MO288: Kidney Tubule Polyploidization Preserves Residual Kidney Function and Assures Survival During Acute Kidney Injury

Abstract

Abstract BACKGROUND AND AIMS Acute Kidney Injury (AKI) is characterized by a rapid deterioration of kidney function. Recently, we showed that tubular epithelial cells (TC) respond to AKI by triggering polyploidy, a condition in which a normally diploid cell acquires additional sets of chromosomes. Polyploidy offers several advantages, but in the kidney the biological significance of polyploidization remains unclear. In this study we hypothesized that polyploidy (i) is the predominant cellular response early during AKI and (ii) that is an adaptive stress response required to maintain a residual kidney function assuring survival. METHOD To address these hypotheses, we employed in vivo transgenic models based on the Fluorescence Ubiquitin Cell Cycle Indicator (FUCCI) technology in combination with YAP1 downregulation.

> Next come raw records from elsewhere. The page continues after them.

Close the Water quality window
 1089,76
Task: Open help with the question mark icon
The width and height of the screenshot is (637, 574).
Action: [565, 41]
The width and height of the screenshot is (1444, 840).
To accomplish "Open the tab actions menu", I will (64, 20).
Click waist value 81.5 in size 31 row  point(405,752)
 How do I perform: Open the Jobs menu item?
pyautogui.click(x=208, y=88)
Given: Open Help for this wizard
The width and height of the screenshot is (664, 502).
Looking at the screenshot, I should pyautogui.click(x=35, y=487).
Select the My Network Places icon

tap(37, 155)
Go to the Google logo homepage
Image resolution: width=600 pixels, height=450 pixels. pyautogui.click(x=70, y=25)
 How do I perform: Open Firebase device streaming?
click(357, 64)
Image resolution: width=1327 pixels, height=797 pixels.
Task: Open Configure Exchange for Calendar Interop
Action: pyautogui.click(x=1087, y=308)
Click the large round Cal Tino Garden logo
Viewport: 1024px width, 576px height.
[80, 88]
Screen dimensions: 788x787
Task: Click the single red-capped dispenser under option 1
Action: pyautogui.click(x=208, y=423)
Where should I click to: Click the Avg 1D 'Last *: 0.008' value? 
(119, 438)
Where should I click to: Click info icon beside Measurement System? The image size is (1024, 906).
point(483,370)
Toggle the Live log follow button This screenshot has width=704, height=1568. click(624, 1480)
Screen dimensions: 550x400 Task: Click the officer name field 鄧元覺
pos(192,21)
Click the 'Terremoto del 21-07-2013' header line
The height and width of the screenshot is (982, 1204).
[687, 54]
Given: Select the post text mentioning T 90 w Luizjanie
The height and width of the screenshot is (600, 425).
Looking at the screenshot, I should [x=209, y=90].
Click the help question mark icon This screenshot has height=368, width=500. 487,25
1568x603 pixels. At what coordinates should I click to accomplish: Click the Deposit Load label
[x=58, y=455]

In these models, mice were subjected to unilateral ischemia reperfusion injury (IRI) or glycerol-induced rhabdomyolysis to induce AKI. Polyploid cells have been then characterized by single cell-RNA sequencing analysis, cell sorting, FACS analysis, super-resolution and transmission electron microscopy. RESULTS After AKI, YAP1 is activated triggering TC polyploidization. Polyploid TC increase in parallel to massive cell death triggered by AKI suggesting that polyploidization could be a means to escape cell death. Indeed, we found that polyploid TC tends to accumulate genome instability and survive, while diploid TC do not. Of note, virtually all dying cells were cycling cells based on the Fucci2aR reporter suggesting that TC death occurred during the S or G2/M phase. As polyploid TC increase immediately following AKI, they may be required to survive injury and damage by sustaining renal function. In order to evaluate the functional role of polyploid cells during AKI, we generated mice where YAP1 is knocked-out specifically in TC (YAP1ko mice). Indeed, after AKI, YAP1ko mice showed a reduced number of polyploid cells, worsened kidney function and a dramatic reduction of mouse survival, proving that polyploidization is required to survive AKI. CONCLUSION We demonstrated that (i) after AKI TC accumulate genome instability and die or become polyploidy; (ii) TC polyploidy is essential to preserve residual kidney function immediately after AKI.